## [Problem statement]
All lines containing the string "with" must be copied from the entries.

Stored data entries:
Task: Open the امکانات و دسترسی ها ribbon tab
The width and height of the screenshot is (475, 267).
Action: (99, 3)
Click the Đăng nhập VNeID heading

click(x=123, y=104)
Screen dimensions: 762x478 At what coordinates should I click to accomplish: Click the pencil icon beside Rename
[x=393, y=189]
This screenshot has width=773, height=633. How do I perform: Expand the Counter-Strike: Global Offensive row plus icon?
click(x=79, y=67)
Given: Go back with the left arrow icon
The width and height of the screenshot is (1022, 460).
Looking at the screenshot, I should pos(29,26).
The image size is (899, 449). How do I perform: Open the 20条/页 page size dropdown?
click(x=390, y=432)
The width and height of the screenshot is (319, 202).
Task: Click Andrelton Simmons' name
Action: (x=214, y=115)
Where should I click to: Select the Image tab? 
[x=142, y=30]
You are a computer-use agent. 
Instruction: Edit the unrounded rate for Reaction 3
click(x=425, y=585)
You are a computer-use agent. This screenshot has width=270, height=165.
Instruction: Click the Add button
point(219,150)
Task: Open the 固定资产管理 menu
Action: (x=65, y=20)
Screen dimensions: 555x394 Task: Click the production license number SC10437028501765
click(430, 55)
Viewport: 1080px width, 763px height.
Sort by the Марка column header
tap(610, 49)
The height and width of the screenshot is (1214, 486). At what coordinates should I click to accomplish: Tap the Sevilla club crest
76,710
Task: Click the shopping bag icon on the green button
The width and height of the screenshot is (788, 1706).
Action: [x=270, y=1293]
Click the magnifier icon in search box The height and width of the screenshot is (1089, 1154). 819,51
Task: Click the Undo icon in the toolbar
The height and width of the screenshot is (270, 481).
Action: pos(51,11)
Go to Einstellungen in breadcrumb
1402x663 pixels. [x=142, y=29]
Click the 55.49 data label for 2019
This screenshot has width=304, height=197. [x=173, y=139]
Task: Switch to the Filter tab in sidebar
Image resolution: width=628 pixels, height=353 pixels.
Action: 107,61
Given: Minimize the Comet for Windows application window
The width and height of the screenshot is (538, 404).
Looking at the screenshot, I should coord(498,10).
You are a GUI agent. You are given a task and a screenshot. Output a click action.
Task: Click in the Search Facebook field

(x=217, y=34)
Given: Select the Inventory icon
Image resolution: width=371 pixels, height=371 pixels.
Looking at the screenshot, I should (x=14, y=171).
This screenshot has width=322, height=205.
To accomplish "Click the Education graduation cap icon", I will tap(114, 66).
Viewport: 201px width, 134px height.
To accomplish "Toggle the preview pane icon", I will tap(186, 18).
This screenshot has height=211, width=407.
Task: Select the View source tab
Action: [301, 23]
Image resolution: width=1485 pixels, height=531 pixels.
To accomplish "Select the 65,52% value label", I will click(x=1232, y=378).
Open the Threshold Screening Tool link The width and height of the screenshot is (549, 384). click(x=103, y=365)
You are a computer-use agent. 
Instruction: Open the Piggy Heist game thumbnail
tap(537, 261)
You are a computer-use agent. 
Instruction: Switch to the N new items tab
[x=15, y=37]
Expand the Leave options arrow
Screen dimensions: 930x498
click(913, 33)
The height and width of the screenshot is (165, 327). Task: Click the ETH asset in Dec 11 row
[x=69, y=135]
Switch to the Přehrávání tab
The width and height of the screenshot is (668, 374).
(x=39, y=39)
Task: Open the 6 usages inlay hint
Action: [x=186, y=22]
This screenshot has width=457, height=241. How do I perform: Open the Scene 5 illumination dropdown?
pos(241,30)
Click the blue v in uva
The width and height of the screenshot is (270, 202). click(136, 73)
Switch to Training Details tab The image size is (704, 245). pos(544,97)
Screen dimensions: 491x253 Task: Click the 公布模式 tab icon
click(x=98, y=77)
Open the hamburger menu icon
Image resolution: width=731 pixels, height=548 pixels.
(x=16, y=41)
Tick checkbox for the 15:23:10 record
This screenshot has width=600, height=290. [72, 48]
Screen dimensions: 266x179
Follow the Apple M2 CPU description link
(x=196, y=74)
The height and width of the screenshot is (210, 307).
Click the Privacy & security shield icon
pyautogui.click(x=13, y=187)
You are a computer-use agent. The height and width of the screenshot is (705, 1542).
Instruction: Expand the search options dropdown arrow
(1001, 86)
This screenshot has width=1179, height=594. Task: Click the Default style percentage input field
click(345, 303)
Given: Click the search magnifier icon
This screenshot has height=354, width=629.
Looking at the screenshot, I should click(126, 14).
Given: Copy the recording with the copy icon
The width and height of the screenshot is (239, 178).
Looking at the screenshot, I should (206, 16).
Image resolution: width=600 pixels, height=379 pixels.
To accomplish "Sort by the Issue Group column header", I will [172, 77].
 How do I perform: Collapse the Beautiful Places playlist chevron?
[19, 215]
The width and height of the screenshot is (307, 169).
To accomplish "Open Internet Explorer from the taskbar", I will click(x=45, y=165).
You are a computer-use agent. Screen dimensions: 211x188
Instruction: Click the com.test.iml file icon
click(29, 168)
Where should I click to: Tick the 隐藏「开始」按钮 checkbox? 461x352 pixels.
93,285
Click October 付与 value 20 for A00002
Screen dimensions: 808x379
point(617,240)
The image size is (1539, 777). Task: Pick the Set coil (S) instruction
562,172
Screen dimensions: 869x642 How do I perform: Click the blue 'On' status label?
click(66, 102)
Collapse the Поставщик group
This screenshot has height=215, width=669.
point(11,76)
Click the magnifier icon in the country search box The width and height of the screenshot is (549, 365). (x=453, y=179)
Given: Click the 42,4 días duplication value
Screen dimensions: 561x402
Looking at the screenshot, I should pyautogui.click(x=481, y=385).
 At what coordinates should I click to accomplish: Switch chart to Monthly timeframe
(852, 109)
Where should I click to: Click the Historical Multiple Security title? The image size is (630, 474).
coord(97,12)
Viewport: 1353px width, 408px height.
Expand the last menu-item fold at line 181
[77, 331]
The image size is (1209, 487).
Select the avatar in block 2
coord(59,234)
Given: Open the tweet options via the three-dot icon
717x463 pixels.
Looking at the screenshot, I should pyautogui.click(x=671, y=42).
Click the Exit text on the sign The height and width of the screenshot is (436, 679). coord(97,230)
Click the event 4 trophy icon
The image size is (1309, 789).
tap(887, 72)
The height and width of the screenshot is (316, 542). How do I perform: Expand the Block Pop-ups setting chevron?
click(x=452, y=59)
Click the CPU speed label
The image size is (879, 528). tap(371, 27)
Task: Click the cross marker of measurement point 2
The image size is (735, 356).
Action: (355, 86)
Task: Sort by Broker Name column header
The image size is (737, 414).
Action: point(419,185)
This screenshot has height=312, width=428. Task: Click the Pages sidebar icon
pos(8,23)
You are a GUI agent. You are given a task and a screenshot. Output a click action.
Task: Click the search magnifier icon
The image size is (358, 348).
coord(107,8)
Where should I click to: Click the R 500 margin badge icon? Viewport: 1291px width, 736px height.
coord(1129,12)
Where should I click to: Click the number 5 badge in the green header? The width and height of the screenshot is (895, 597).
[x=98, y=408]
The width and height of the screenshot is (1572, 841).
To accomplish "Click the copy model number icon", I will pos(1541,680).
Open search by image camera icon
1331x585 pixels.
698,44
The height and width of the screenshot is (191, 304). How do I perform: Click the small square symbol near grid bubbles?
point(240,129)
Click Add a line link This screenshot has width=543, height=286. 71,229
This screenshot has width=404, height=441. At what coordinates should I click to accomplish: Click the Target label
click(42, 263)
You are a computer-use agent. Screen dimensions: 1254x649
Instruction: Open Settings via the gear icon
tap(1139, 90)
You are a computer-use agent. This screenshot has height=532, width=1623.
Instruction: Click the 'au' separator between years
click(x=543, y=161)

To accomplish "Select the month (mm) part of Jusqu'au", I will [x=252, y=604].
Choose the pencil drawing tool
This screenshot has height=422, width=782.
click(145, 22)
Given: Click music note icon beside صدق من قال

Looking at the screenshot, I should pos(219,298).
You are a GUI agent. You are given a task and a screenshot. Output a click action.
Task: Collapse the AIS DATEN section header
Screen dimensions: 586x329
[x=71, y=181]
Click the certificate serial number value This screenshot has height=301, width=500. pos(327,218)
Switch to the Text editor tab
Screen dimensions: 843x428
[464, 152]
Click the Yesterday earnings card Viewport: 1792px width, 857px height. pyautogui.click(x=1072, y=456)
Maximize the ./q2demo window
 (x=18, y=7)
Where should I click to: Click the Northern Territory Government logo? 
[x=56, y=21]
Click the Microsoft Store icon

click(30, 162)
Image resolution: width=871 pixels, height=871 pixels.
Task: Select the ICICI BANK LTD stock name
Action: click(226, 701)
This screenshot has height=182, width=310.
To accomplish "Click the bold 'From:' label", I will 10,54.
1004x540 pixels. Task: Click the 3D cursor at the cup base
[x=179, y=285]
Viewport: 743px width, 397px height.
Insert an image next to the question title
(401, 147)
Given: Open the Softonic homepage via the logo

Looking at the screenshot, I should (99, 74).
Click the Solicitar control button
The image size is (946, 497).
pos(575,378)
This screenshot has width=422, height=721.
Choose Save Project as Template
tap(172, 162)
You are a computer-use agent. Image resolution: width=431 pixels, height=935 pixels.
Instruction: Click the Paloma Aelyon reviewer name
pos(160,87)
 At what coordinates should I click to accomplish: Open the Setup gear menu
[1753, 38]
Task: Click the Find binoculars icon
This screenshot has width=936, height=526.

## [Answer box]
Given: Go back with the left arrow icon
Given: Copy the recording with the copy icon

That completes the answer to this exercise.